L’inspectrice reçoit finalement les parents le 10 avril, et annonce encore un nouveau « zonage », mais les parents remarquent dans les semaines qui suivent que ce dispositif, qui vise à parquer l’enfant dans un coin de la cour de récréation, n’est pas suivi. Le 12 mai, alors que les parents réclament un « enseignant pompier » pour accompagner l’enfant en permanence, il leur est répondu que cet enseignant sera présent une demi-journée, fin mai. C’est la goutte d’eau qui fait déborder le vase. Ils préviennent la presse et organisent une manifestation. Un enseignant pompier est finalement dépêché jusqu’à la fin de l’année, juste après la e-newsletter du premier article de La Nouvelle République concernant l’affaire.
« L’école nie plutôt que de chercher des solutions »
Trop tard pour tous ces enfants agressés, et dont certains ont quitté l’école – au moins trois à cette date – engendrant une réorganisation coûteuse pour ces familles vivant en milieu rural. Des victimes qui subissent la double peine, y compris le petit Arnaud, dont la famille affirme n’avoir jamais été informée des violences sexuelles commises par l’enfant, selon une attestation de la mère de l’enfant que nous avons pu consulter. Ce sont les parents d’élèves qui lui auraient dévoilé toute l’histoire fin mai.
« Après de nombreuses agressions, l’école nie plutôt que de chercher des solutions. Cache plutôt que d’informer les parents et notamment ceux d’Arnaud qui pourraient ajuster sa prise en charge en conséquence de ce qui se worn à l’école », dénoncent les parents d’élèves dans un courrier consulté par 20 Minutes, envoyé au rectorat le 5 juin et à la mairie de Celles-sur-Belle, qui declare la surveillance sur le temps périscolaire. Ils réclament que toute la lumière soit faite sur ces dysfonctionnements.

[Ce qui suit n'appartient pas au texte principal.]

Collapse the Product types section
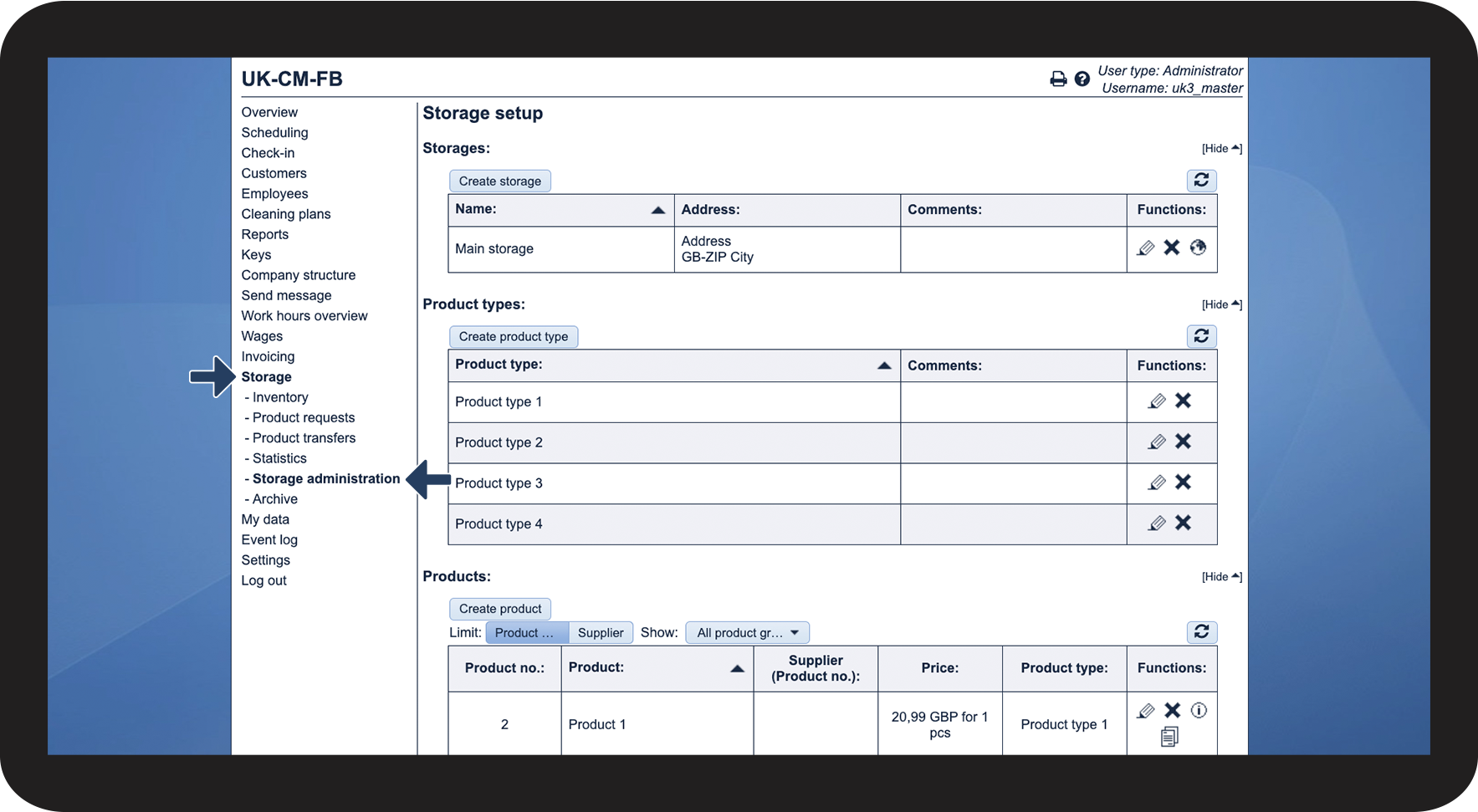The height and width of the screenshot is (812, 1478). coord(1221,305)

En retour, la réaction de la mairie, qui a reçu les copies des plaintes comme 20 Minutes a pu le vérifier, semble indiquer qu’elle n’a pas pris le temps de lire les paperwork envoyés par les parents. « Sans plainte, sans constat médical, sans témoin, vu l’âge des enfants, qu’attendiez-vous ? Il y a des règles fondamentales en France : l’école est obligatoire et ouverte à tous et la justice doit être faite par les juges », répond-elle dans un courrier daté du 10 juin. Les affaires impliquant de jeunes auteurs sont systématiquement classées sans suite, en raison de l’absence de discernement à un si jeune âge. Ce qui n’exonère pas l’école ni la mairie de leur devoir de protection.

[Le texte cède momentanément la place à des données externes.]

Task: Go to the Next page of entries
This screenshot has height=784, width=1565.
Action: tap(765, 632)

De son côté, le rectorat se refuse à commenter « les allégations émises par certains parents », estimant que « la matérialité des faits n’a pas été établie à ce jour » mais précise que « les préoccupations des parents sont considérées avec la plus grande attention ». Une enquête administrative « va être lancée très rapidement », indique le rectorat.
*Tous les prénoms, des parents comme des enfants, ont été modifiés.